Enter a query: Who were the great musicians in 1920s?
0.88: What were popular songs and types of songs in the 1920s ?
0.84: Name a band which was famous in the 1960 's .
0.82: What composer was awarded the Medal of Honor by Franklin D. Roosevelt ?
0.82: What group starred in the movie Rock Around the Clock ?
0.81: Who patented the first phonograph ?

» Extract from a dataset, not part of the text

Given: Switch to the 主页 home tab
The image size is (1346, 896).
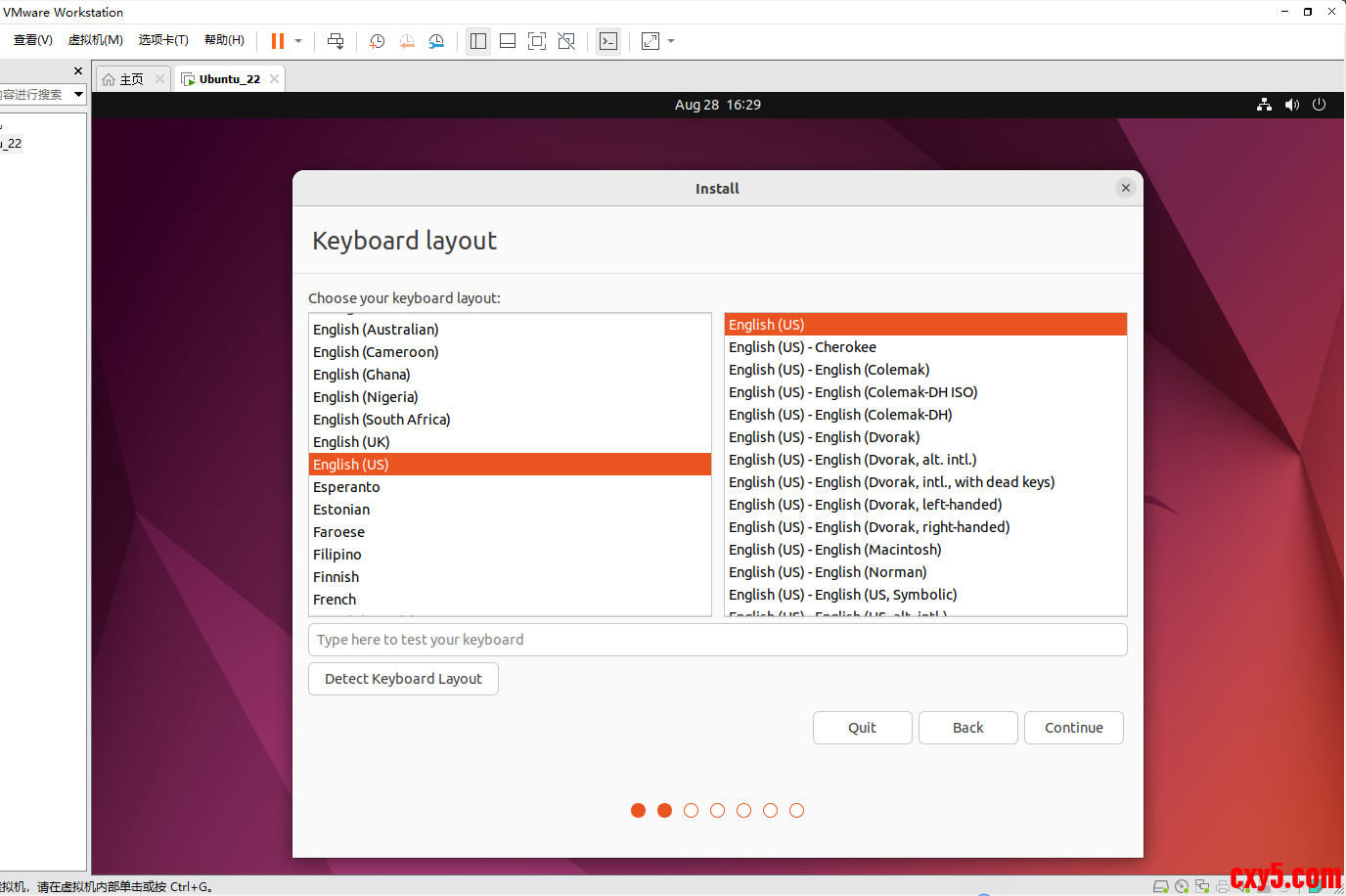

Matching the indices of query in metadata.

In [20]:
res                                                           # matching the query with indices in pinecone with gpt-3

{'matches': [{'id': '835',
              'metadata': {'text': 'What were popular songs and types of songs '
                                   'in the 1920s ?'},
              'score': 0.882370889,
              'values': []},
             {'id': '1799',
              'metadata': {'text': 'Name a band which was famous in the 1960 '
                                   "'s ."},
              'score': 0.84462744,
              'values': []},
             {'id': '1657',
              'metadata': {'text': 'What composer was awarded the Medal of '
                                   'Honor by Franklin D. Roosevelt ?'},
              'score': 0.818383813,
              'values': []},
             {'id': '1766',
              'metadata': {'text': 'What group starred in the movie Rock '
                                   'Around the Clock ?'},
              'score': 0.815941036,
              'values': []},
             {'id': '831',
              'metadata': {'text': 'Who patented the first phon

# **Generating Prompts**
---
We will be generating prompts to check if the serach engine could provide the releated context of query.


In [21]:
import openai                                                            # Generating Prompt
openai.api_key="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"
def create_prompt(query):
    header = "Answer the question as truthfully as possible using the provided context, and if the answer is not contained within the text and requires some latest information to be updated, print 'Sorry Not Sufficient context to answer query' \n"
    return header + query + "\n"

def generate_answer(prompt):
    response = openai.Completion.create(
    model="text-davinci-003",
    prompt=prompt,
    temperature=0,
    max_tokens=256,
    top_p=1,
    frequency_penalty=0,
    presence_penalty=0,
    stop = [' END']
    )
    return (response.choices[0].text).strip()

In [22]:
prompt = create_prompt(query)                                  # Displaying generated prompt 
print(prompt)

Answer the question as truthfully as possible using the provided context, and if the answer is not contained within the text and requires some latest information to be updated, print 'Sorry Not Sufficient context to answer query' 
Who were the great musicians in 1920s?



Final reply from Engine on provided prompt.

In [23]:
reply = generate_answer(prompt)                 # Printing the reply of generated prompt using gpt-3 model
print(reply)

The 1920s saw the emergence of some of the most influential musicians in history, including Louis Armstrong, Duke Ellington, Bessie Smith, Jelly Roll Morton, and Fats Waller.